*EXERCISE DETAILS:* Repeat each entry exactly.

*RECORD EXCERPTS:*
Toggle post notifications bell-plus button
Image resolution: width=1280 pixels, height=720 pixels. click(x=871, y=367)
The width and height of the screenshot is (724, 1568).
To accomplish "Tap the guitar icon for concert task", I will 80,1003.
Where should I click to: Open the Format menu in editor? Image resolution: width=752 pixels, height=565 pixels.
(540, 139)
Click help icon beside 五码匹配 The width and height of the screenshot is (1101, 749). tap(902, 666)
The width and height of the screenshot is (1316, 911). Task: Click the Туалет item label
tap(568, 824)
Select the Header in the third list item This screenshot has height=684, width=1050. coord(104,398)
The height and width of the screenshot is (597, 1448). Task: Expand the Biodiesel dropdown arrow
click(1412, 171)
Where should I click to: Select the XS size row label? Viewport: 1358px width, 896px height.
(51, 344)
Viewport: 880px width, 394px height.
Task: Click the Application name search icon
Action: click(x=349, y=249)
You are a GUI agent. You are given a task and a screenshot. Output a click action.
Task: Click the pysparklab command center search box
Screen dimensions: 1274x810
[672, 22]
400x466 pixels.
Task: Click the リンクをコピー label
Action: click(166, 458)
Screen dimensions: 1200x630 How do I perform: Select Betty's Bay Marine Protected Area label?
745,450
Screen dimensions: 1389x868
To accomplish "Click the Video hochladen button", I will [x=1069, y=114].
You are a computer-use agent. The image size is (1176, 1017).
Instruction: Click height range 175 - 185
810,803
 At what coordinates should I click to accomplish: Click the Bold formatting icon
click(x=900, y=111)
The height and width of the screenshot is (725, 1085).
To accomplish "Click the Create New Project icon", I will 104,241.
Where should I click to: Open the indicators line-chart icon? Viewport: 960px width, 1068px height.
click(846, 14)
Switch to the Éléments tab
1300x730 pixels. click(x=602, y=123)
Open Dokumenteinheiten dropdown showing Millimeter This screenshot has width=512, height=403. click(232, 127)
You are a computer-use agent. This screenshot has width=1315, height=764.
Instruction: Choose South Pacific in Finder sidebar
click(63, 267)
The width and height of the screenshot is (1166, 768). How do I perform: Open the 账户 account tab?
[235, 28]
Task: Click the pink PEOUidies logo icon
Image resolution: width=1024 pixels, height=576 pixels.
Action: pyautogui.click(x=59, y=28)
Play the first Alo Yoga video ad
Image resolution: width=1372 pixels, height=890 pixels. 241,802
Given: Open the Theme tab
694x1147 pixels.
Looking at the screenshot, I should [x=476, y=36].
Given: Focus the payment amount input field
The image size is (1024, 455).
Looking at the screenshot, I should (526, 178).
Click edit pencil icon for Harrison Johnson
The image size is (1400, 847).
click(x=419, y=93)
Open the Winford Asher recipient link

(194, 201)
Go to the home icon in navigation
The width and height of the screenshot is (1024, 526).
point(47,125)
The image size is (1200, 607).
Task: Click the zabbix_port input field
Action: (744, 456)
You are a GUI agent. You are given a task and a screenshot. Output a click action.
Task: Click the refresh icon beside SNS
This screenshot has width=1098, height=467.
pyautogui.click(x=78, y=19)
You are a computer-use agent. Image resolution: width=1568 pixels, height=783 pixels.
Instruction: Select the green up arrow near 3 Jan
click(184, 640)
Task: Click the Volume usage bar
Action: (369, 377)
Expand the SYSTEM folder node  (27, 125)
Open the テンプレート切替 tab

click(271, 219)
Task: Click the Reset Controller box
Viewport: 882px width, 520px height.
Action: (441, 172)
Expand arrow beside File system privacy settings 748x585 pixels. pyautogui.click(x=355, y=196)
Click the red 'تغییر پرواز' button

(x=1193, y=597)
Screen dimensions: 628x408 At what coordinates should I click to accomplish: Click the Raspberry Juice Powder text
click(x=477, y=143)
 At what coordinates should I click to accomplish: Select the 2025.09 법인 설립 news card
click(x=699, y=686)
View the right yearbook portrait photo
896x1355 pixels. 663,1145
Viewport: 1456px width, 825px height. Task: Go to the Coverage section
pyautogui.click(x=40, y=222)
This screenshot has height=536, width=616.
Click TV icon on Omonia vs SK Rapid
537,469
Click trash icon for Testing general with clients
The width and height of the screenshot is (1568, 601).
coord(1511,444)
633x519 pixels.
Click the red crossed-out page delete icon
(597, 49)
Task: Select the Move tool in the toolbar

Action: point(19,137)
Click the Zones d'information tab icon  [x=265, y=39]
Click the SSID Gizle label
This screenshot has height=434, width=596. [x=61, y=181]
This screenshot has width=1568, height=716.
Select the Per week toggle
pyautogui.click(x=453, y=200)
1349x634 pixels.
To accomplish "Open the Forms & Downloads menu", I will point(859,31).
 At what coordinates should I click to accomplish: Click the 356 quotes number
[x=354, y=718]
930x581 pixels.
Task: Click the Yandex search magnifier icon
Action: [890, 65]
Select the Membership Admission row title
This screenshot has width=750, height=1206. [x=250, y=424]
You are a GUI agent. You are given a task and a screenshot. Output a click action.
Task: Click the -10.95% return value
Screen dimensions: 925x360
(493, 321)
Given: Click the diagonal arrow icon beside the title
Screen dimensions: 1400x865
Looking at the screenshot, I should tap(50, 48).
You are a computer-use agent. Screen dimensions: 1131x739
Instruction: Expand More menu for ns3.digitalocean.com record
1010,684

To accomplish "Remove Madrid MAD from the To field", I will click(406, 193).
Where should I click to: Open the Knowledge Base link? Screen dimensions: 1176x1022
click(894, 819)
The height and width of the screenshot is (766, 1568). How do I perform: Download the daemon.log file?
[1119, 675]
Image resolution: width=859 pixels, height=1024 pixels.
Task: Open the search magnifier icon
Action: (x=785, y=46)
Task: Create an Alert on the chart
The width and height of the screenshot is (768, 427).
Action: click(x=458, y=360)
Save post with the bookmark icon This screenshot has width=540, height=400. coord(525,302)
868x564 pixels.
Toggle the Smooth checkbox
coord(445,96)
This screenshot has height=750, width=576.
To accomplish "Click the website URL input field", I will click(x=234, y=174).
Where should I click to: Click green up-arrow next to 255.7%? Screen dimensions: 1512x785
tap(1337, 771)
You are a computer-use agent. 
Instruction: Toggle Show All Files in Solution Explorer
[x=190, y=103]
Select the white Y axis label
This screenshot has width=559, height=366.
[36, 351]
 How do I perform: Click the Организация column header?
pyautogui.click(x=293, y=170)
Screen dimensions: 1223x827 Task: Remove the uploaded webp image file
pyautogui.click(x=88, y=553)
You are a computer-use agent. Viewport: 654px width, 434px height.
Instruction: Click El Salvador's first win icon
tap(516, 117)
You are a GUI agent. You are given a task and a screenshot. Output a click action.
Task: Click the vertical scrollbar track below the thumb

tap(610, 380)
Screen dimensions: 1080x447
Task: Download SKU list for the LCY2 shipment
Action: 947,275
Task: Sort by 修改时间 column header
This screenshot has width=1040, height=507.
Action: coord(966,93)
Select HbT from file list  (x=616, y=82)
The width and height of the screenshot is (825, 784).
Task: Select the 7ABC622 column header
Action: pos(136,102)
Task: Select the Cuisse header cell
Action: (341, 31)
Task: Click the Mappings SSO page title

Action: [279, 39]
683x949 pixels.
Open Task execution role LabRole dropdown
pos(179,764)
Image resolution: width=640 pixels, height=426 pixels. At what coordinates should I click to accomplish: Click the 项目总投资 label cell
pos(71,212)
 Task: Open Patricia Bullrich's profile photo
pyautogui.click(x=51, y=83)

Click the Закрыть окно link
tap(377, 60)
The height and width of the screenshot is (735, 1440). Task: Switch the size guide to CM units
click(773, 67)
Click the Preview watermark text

*RESPONSE TO THIS EXERCISE:*
Toggle post notifications bell-plus button
Image resolution: width=1280 pixels, height=720 pixels. click(x=871, y=367)
The width and height of the screenshot is (724, 1568).
To accomplish "Tap the guitar icon for concert task", I will 80,1003.
Where should I click to: Open the Format menu in editor? Image resolution: width=752 pixels, height=565 pixels.
(540, 139)
Click help icon beside 五码匹配 The width and height of the screenshot is (1101, 749). tap(902, 666)
The width and height of the screenshot is (1316, 911). Task: Click the Туалет item label
tap(568, 824)
Select the Header in the third list item This screenshot has height=684, width=1050. coord(104,398)
The height and width of the screenshot is (597, 1448). Task: Expand the Biodiesel dropdown arrow
click(1412, 171)
Where should I click to: Select the XS size row label? Viewport: 1358px width, 896px height.
(51, 344)
Viewport: 880px width, 394px height.
Task: Click the Application name search icon
Action: click(x=349, y=249)
You are a GUI agent. You are given a task and a screenshot. Output a click action.
Task: Click the pysparklab command center search box
Screen dimensions: 1274x810
[672, 22]
400x466 pixels.
Task: Click the リンクをコピー label
Action: click(166, 458)
Screen dimensions: 1200x630 How do I perform: Select Betty's Bay Marine Protected Area label?
745,450
Screen dimensions: 1389x868
To accomplish "Click the Video hochladen button", I will [x=1069, y=114].
You are a computer-use agent. The image size is (1176, 1017).
Instruction: Click height range 175 - 185
810,803
 At what coordinates should I click to accomplish: Click the Bold formatting icon
click(x=900, y=111)
The height and width of the screenshot is (725, 1085).
To accomplish "Click the Create New Project icon", I will 104,241.
Where should I click to: Open the indicators line-chart icon? Viewport: 960px width, 1068px height.
click(846, 14)
Switch to the Éléments tab
1300x730 pixels. click(x=602, y=123)
Open Dokumenteinheiten dropdown showing Millimeter This screenshot has width=512, height=403. click(232, 127)
You are a computer-use agent. This screenshot has width=1315, height=764.
Instruction: Choose South Pacific in Finder sidebar
click(63, 267)
The width and height of the screenshot is (1166, 768). How do I perform: Open the 账户 account tab?
[235, 28]
Task: Click the pink PEOUidies logo icon
Image resolution: width=1024 pixels, height=576 pixels.
Action: pyautogui.click(x=59, y=28)
Play the first Alo Yoga video ad
Image resolution: width=1372 pixels, height=890 pixels. 241,802
Given: Open the Theme tab
694x1147 pixels.
Looking at the screenshot, I should [x=476, y=36].
Given: Focus the payment amount input field
The image size is (1024, 455).
Looking at the screenshot, I should (526, 178).
Click edit pencil icon for Harrison Johnson
The image size is (1400, 847).
click(x=419, y=93)
Open the Winford Asher recipient link

(194, 201)
Go to the home icon in navigation
The width and height of the screenshot is (1024, 526).
point(47,125)
The image size is (1200, 607).
Task: Click the zabbix_port input field
Action: (744, 456)
You are a GUI agent. You are given a task and a screenshot. Output a click action.
Task: Click the refresh icon beside SNS
This screenshot has width=1098, height=467.
pyautogui.click(x=78, y=19)
You are a computer-use agent. Image resolution: width=1568 pixels, height=783 pixels.
Instruction: Select the green up arrow near 3 Jan
click(184, 640)
Task: Click the Volume usage bar
Action: (369, 377)
Expand the SYSTEM folder node  (27, 125)
Open the テンプレート切替 tab

click(271, 219)
Task: Click the Reset Controller box
Viewport: 882px width, 520px height.
Action: (441, 172)
Expand arrow beside File system privacy settings 748x585 pixels. pyautogui.click(x=355, y=196)
Click the red 'تغییر پرواز' button

(x=1193, y=597)
Screen dimensions: 628x408 At what coordinates should I click to accomplish: Click the Raspberry Juice Powder text
click(x=477, y=143)
 At what coordinates should I click to accomplish: Select the 2025.09 법인 설립 news card
click(x=699, y=686)
View the right yearbook portrait photo
896x1355 pixels. 663,1145
Viewport: 1456px width, 825px height. Task: Go to the Coverage section
pyautogui.click(x=40, y=222)
This screenshot has height=536, width=616.
Click TV icon on Omonia vs SK Rapid
537,469
Click trash icon for Testing general with clients
The width and height of the screenshot is (1568, 601).
coord(1511,444)
633x519 pixels.
Click the red crossed-out page delete icon
(597, 49)
Task: Select the Move tool in the toolbar

Action: point(19,137)
Click the Zones d'information tab icon  [x=265, y=39]
Click the SSID Gizle label
This screenshot has height=434, width=596. [x=61, y=181]
This screenshot has width=1568, height=716.
Select the Per week toggle
pyautogui.click(x=453, y=200)
1349x634 pixels.
To accomplish "Open the Forms & Downloads menu", I will point(859,31).
 At what coordinates should I click to accomplish: Click the 356 quotes number
[x=354, y=718]
930x581 pixels.
Task: Click the Yandex search magnifier icon
Action: [890, 65]
Select the Membership Admission row title
This screenshot has width=750, height=1206. [x=250, y=424]
You are a GUI agent. You are given a task and a screenshot. Output a click action.
Task: Click the -10.95% return value
Screen dimensions: 925x360
(493, 321)
Given: Click the diagonal arrow icon beside the title
Screen dimensions: 1400x865
Looking at the screenshot, I should tap(50, 48).
You are a computer-use agent. Screen dimensions: 1131x739
Instruction: Expand More menu for ns3.digitalocean.com record
1010,684

To accomplish "Remove Madrid MAD from the To field", I will click(406, 193).
Where should I click to: Open the Knowledge Base link? Screen dimensions: 1176x1022
click(894, 819)
The height and width of the screenshot is (766, 1568). How do I perform: Download the daemon.log file?
[1119, 675]
Image resolution: width=859 pixels, height=1024 pixels.
Task: Open the search magnifier icon
Action: (x=785, y=46)
Task: Create an Alert on the chart
The width and height of the screenshot is (768, 427).
Action: click(x=458, y=360)
Save post with the bookmark icon This screenshot has width=540, height=400. coord(525,302)
868x564 pixels.
Toggle the Smooth checkbox
coord(445,96)
This screenshot has height=750, width=576.
To accomplish "Click the website URL input field", I will click(x=234, y=174).
Where should I click to: Click green up-arrow next to 255.7%? Screen dimensions: 1512x785
tap(1337, 771)
You are a computer-use agent. 
Instruction: Toggle Show All Files in Solution Explorer
[x=190, y=103]
Select the white Y axis label
This screenshot has width=559, height=366.
[36, 351]
 How do I perform: Click the Организация column header?
pyautogui.click(x=293, y=170)
Screen dimensions: 1223x827 Task: Remove the uploaded webp image file
pyautogui.click(x=88, y=553)
You are a computer-use agent. Viewport: 654px width, 434px height.
Instruction: Click El Salvador's first win icon
tap(516, 117)
You are a GUI agent. You are given a task and a screenshot. Output a click action.
Task: Click the vertical scrollbar track below the thumb

tap(610, 380)
Screen dimensions: 1080x447
Task: Download SKU list for the LCY2 shipment
Action: 947,275
Task: Sort by 修改时间 column header
This screenshot has width=1040, height=507.
Action: coord(966,93)
Select HbT from file list  (x=616, y=82)
The width and height of the screenshot is (825, 784).
Task: Select the 7ABC622 column header
Action: pos(136,102)
Task: Select the Cuisse header cell
Action: (341, 31)
Task: Click the Mappings SSO page title

Action: [279, 39]
683x949 pixels.
Open Task execution role LabRole dropdown
pos(179,764)
Image resolution: width=640 pixels, height=426 pixels. At what coordinates should I click to accomplish: Click the 项目总投资 label cell
pos(71,212)
 Task: Open Patricia Bullrich's profile photo
pyautogui.click(x=51, y=83)

Click the Закрыть окно link
tap(377, 60)
The height and width of the screenshot is (735, 1440). Task: Switch the size guide to CM units
click(773, 67)
Click the Preview watermark text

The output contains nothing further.